Gagne finished sixth in the voting for the NHL's postseason all-star team behind Markus Naslund, Brendan Shanahan, Todd Bertuzzi, Keith Tkachuk and Eric Daze. The difference between Gagne and that quintet is that he is 5 1/2 years younger than Daze, the next youngest of that bunch.
Gagne and Ilya Kovalchuk appear poised to be the dominant left wings for the next decade. While Kovalchuk's flashy moves and fleet feet may make him the favorite for highlight shows, Gagne's defensive responsibility and great complete game could make him a more respected all-around player.
Playing in Hitchcock's system will help Gagne continue to develop his defensive skills. After three full seasons he is already an impressive plus-66, including an oustanding plus-31 last season, tied best in the NHL.
The big worry in Philadelphia is that the restricted free-agent left winger may hold out, as he is demanding a significant raise from his $975,000 salary. With second-liners Mark Recchi and Keith Primeau offering less production for nearly $5 million a year, that would be a likely benchmark for a new long-term deal for Gagne.

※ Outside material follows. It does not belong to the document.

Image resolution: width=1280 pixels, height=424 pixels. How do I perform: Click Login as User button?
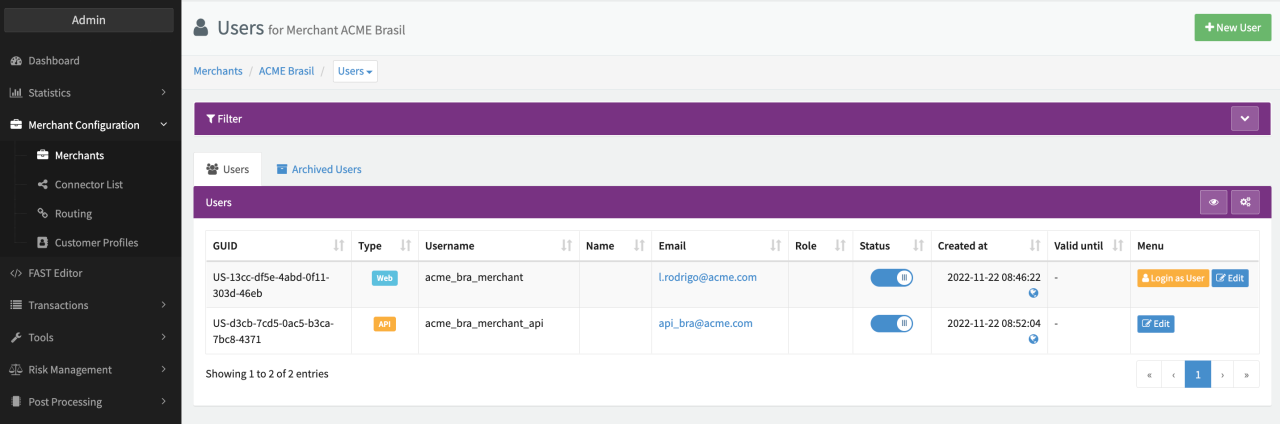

Pitkänen was the bounty of Clarke's fleecing of the Tampa Bay Lightning in June. Clarke dealt underachieving young third-line winger Ruslan Fedotenko and two draft picks to the Lightning in exchange for the No. 4 pick, which was used to grab Pitkänen. The Finnish defenseman is a good skater and some were saying he was better than No. 3 pick Jay Bouwmeester.
Pitkänen compares himself to Oilers defenseman (and former Flyer) Janne Niinimaa, though with more offense. He spent some time in Philadelphia this summer but did not participate in the Flyers' rookie camp after having knee surgery. Additionally, as a precaution, Pitkänen sat out the junior tournament in Lake Placid, N.Y. in early August. Scouts have Pitkänen pegged as a top-pair NHL defenseman in the near future, though another season with Kärpät would be helpful. Expect him to make his NHL debut -- and compete for the Calder Trophy -- in 2003-04.
Jon A. Dolezar covers the NHL for CNNSI.com.